I have seen it attributed to Oscar Wilde as well as to Lord Cohen.


A popular Spanish proverb says "quien juega con fuego, se acaba quemando". Almost identical to "If you play with fire, you're gonna get burned."


I heard this from a friend who said he heard it from Dilbert (the comic), "Don't attribute to malice that which can be attributed to ignorance."

Trevor Burnham

The previous commenter's quote is Hanlon's razor. There's a Wikipedia article on it.

I've heard of t-shirts produced by an economics department (at U of Chicago, the story usually goes) that say: "Sure, it works in practice, but does it work in theory?"


I've never found a source for the phrase "to screw the pooch". I haven't looked as hard, but I also wonder about the synonomous phrase "to blow the gaff".

Tim Roberts

I am rather surprised by the number of people who believe they themselves have coined some well-known quote (Richard Lewis notwithstanding).

I wish I had coined the following, but I certainly didn't. Who did?

"Complete understanding extinguishes pleasure."

tim fox

"screw the pooch" is used in Tom Wolfe's "The right stuff" but maybe not the first time.

jack schwager

I think your attribution on :"The murder of a beautiful theory by a gang of brutal facts"
is wrong. I used this exact quote in one of my books (rather than similar quote you cite) and the attribution is to La Rochefoucauld whi was a 17th Cebtury writer and therefore well predates Huxely

John Louis

I came across the quote here.
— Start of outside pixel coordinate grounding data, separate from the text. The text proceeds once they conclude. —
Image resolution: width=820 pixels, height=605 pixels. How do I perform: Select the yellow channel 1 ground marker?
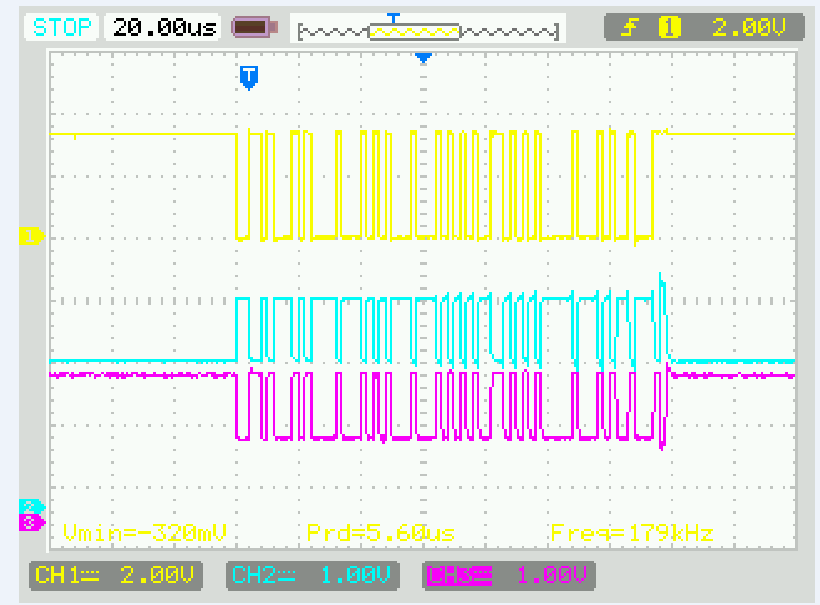(30, 237)
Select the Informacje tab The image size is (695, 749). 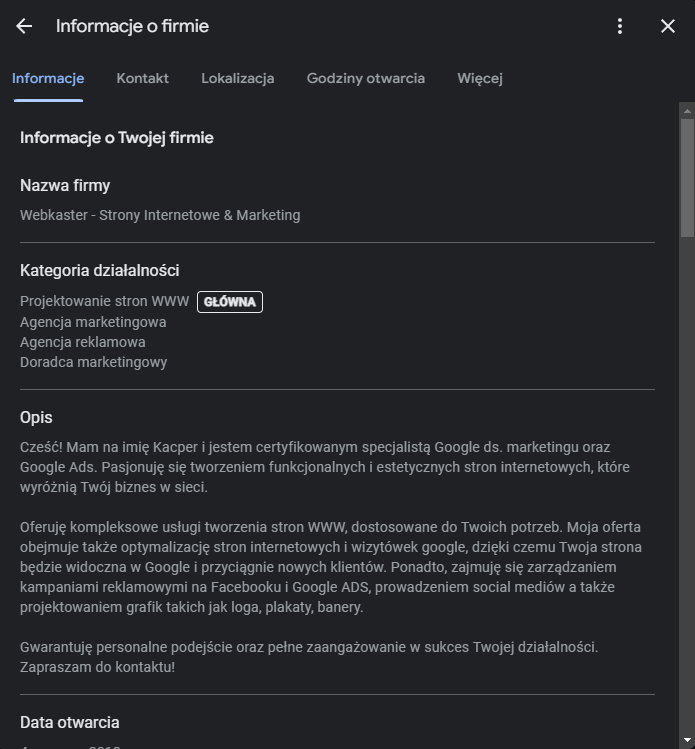tap(48, 78)
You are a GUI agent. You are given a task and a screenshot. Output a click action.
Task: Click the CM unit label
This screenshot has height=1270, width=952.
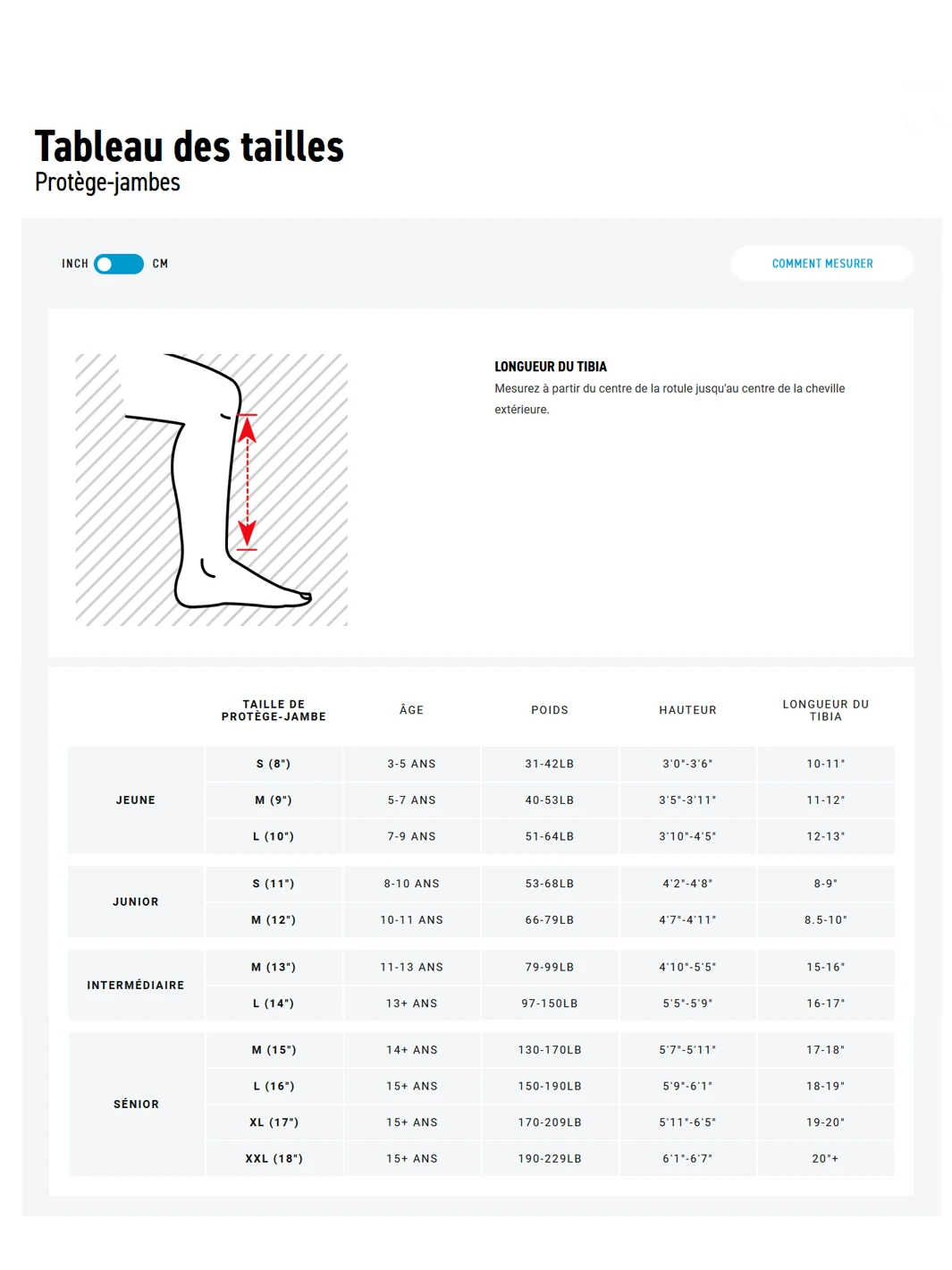161,264
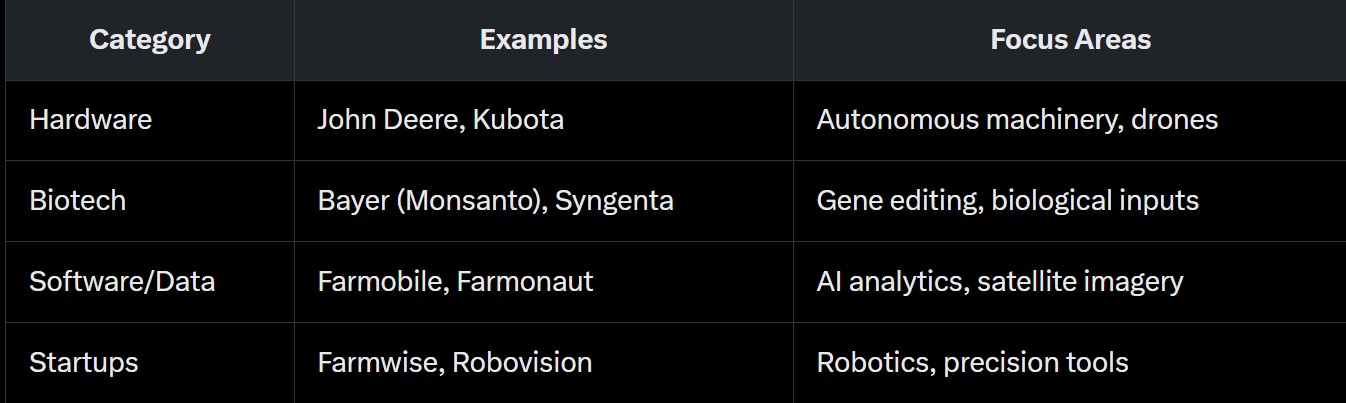Viewport: 1346px width, 403px height.
Task: Click the Examples column header
Action: click(x=543, y=40)
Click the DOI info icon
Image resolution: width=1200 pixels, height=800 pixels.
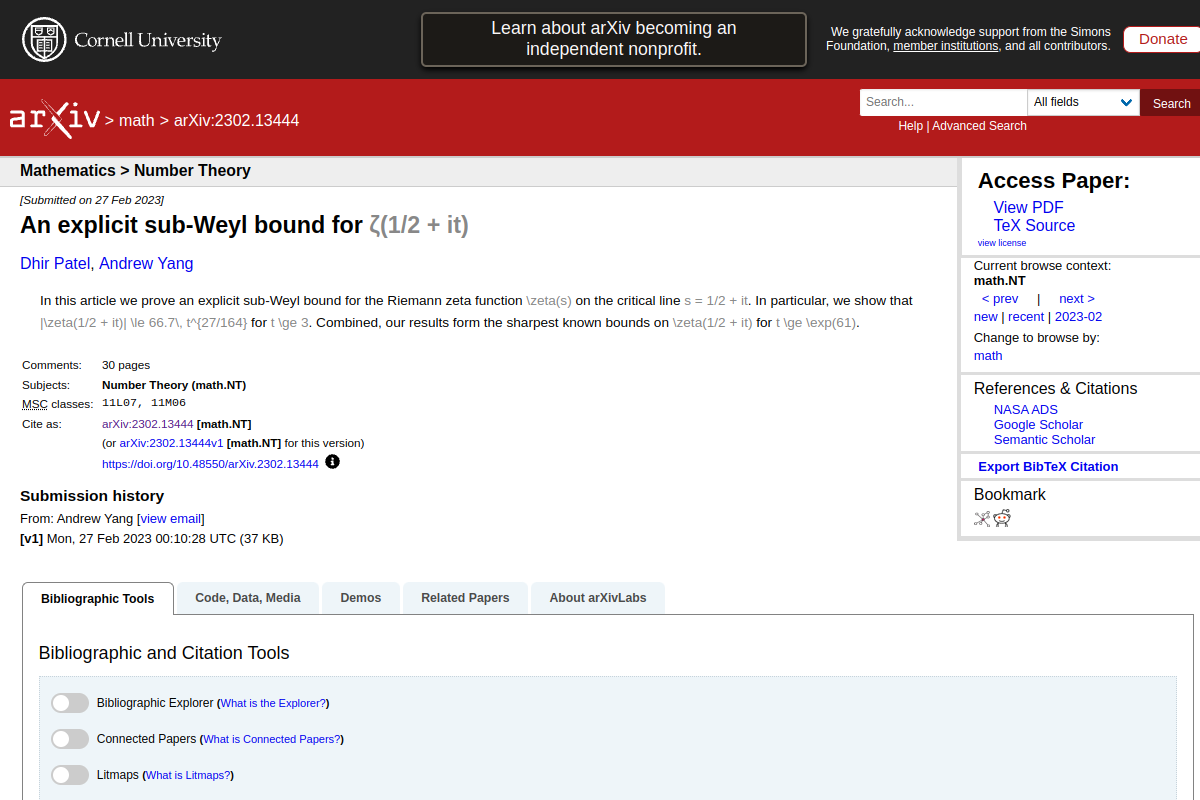click(333, 462)
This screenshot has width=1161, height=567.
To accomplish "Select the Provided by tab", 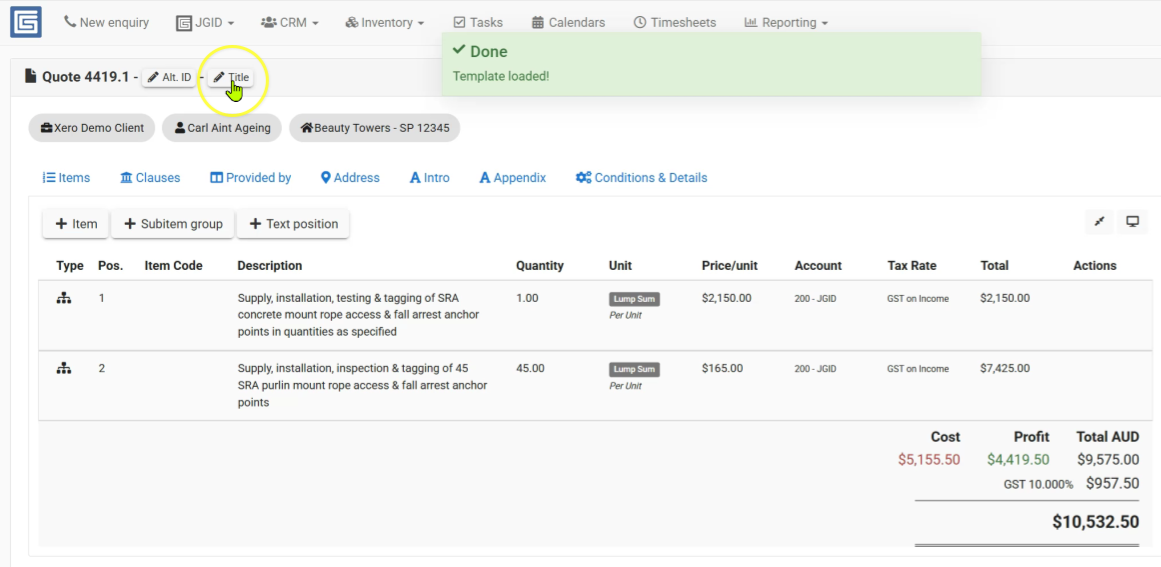I will click(x=250, y=178).
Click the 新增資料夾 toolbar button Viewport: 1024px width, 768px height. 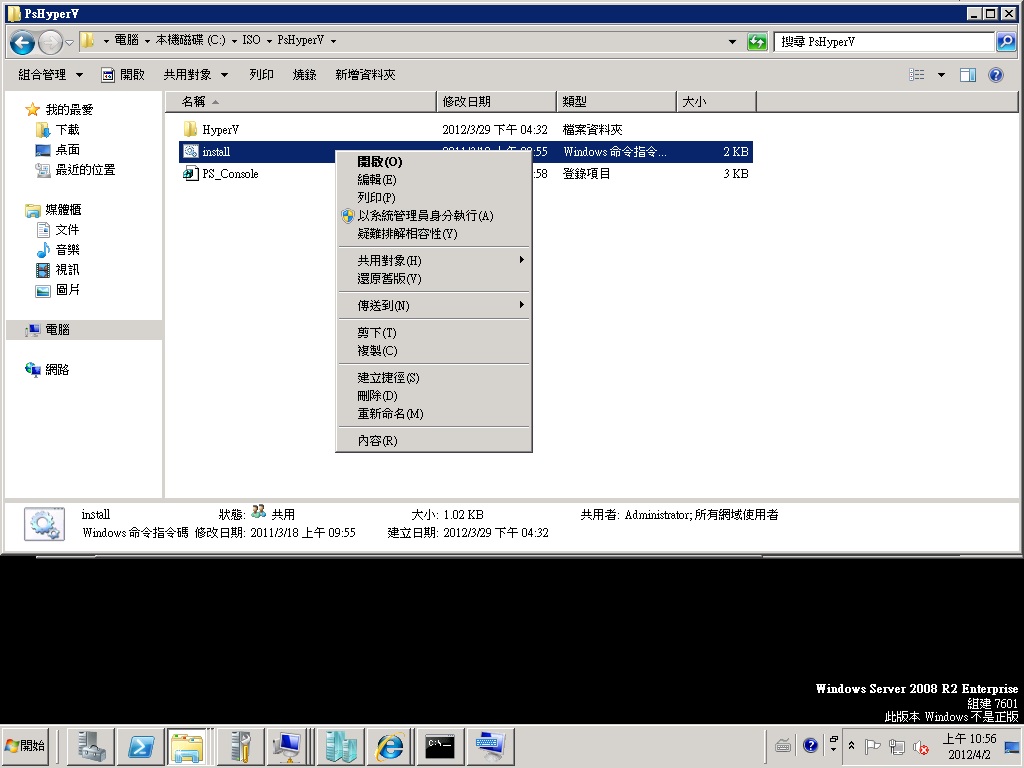[365, 75]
In Public Opinion, Walter Lippman attributes the phrase to Herbert Spencer. But he does so without using quotations. Lippman's usage is from chapter 1 and goes as follows:

Then comes the sensation of butting one's head against a stone wall, of learning by experience, and witnessing Herbert Spencer's tragedy of the murder of a Beautiful Theory by a Gang of Brutal Facts, the discomfort in short of a maladjustment. For certainly, at the level of social life, what is called the adjustment of man to his environment takes place through the medium of fictions.

This could explain why the Spencer/Not Spencer issue.